O Instituto Maria da Penha afirmou nesta terça-feira (10) que os ataques direcionados à farmacêutica Maria da Penha não atingem apenas uma pessoa, mas também tentam enfraquecer as conquistas relacionadas à proteção dos direitos das mulheres no Brasil.
A manifestação foi divulgada após a Justiça do Ceará tornar réus quatro acusados de disseminar uma campanha de ódio contra Maria da Penha e contra a Lei Maria da Penha, que leva seu nome.
Símbolo da luta contra a violência doméstica no país, Maria da Penha tem sido alvo, nos últimos anos, de uma campanha organizada de ataques, desinformação e perseguição que, segundo o instituto, buscou distorcer sua história e descredibilizar a legislação.

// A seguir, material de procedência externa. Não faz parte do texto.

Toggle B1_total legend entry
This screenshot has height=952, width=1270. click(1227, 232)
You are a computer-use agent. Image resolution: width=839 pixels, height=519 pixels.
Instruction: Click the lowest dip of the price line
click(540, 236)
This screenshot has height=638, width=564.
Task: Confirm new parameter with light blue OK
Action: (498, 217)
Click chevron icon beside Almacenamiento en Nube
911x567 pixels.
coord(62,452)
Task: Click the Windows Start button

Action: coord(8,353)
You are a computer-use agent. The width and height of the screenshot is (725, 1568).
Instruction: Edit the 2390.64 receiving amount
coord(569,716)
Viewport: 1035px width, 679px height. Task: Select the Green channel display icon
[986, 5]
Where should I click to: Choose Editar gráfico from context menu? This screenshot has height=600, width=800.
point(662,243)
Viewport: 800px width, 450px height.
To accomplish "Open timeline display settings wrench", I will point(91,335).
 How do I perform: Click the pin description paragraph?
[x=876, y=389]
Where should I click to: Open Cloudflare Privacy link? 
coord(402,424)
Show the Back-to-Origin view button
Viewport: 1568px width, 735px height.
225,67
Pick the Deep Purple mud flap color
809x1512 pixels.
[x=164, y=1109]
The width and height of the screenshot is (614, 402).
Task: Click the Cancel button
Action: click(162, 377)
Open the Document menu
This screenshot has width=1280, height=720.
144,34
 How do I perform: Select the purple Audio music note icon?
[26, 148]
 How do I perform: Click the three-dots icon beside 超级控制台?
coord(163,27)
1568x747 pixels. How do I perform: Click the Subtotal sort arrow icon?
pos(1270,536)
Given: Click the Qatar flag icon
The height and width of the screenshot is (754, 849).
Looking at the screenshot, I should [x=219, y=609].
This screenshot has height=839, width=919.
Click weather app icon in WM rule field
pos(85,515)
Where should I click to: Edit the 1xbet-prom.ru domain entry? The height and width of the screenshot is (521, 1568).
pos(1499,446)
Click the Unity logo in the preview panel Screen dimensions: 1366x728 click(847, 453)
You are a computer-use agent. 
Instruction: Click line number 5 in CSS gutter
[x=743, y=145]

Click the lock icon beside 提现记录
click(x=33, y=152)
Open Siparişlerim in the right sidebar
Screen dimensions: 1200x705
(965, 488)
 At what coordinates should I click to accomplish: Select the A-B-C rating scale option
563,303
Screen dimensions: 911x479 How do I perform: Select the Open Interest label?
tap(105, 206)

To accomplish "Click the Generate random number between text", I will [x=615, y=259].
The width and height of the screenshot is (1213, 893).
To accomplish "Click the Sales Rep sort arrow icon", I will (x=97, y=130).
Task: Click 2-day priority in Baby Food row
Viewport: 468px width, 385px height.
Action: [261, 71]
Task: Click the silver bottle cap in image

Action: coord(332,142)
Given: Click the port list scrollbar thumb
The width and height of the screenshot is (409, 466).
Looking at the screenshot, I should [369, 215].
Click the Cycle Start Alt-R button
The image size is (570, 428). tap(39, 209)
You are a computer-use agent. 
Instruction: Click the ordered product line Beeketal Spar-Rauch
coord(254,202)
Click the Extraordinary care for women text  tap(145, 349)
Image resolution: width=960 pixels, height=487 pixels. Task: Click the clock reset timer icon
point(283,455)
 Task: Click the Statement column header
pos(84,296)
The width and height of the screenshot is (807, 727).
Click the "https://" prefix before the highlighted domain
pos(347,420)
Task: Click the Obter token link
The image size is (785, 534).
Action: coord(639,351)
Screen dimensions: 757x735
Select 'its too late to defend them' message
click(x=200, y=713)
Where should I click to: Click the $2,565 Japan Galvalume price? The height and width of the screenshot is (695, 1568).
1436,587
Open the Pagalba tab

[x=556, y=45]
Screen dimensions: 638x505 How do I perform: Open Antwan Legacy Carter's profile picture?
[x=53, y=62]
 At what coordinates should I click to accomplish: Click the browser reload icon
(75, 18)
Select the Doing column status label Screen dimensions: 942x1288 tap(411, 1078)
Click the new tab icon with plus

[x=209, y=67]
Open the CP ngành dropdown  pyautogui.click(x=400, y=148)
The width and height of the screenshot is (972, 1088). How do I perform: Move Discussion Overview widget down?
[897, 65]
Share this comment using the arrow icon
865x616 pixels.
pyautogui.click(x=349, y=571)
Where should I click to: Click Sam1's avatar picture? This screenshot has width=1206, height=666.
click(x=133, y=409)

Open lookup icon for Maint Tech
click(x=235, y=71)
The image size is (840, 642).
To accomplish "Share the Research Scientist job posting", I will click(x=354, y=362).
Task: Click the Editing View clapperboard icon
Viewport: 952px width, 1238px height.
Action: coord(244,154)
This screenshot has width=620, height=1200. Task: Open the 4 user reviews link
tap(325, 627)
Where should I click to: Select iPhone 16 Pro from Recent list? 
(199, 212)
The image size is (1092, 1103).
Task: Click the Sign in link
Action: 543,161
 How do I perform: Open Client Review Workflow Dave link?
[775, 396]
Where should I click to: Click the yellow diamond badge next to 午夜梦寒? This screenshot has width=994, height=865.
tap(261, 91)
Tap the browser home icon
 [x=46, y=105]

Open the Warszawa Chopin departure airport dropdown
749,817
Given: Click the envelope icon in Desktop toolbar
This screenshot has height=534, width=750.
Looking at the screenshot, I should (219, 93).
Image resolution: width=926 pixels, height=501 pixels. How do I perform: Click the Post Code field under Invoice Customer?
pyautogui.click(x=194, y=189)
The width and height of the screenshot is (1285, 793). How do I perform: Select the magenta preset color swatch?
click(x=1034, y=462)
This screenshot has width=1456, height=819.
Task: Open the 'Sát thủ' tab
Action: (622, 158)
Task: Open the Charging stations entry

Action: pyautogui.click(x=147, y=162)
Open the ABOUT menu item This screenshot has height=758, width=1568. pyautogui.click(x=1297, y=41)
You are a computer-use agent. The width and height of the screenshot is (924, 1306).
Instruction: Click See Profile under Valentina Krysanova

No posicionamento, a entidade destacou que as ações não tinham como objetivo promover debate público ou divergência de ideias, mas sim difamação, intimidação e violência digital.
“A decisão da Justiça de aceitar a denúncia do Ministério Público do Estado do Ceará representa um passo importante para reafirmar um princípio essencial em uma democracia: criticar leis faz parte da liberdade de expressão. Difamar, perseguir e intimidar pessoas é crime e demanda responsabilização”, afirma a nota.
O instituto também ressaltou a importância do acesso à informação íntegra e confiável, além da necessidade de verificar a origem das informações antes de compartilhá-las, evitar a disseminação de conteúdos duvidosos e denunciar materiais fraudulentos.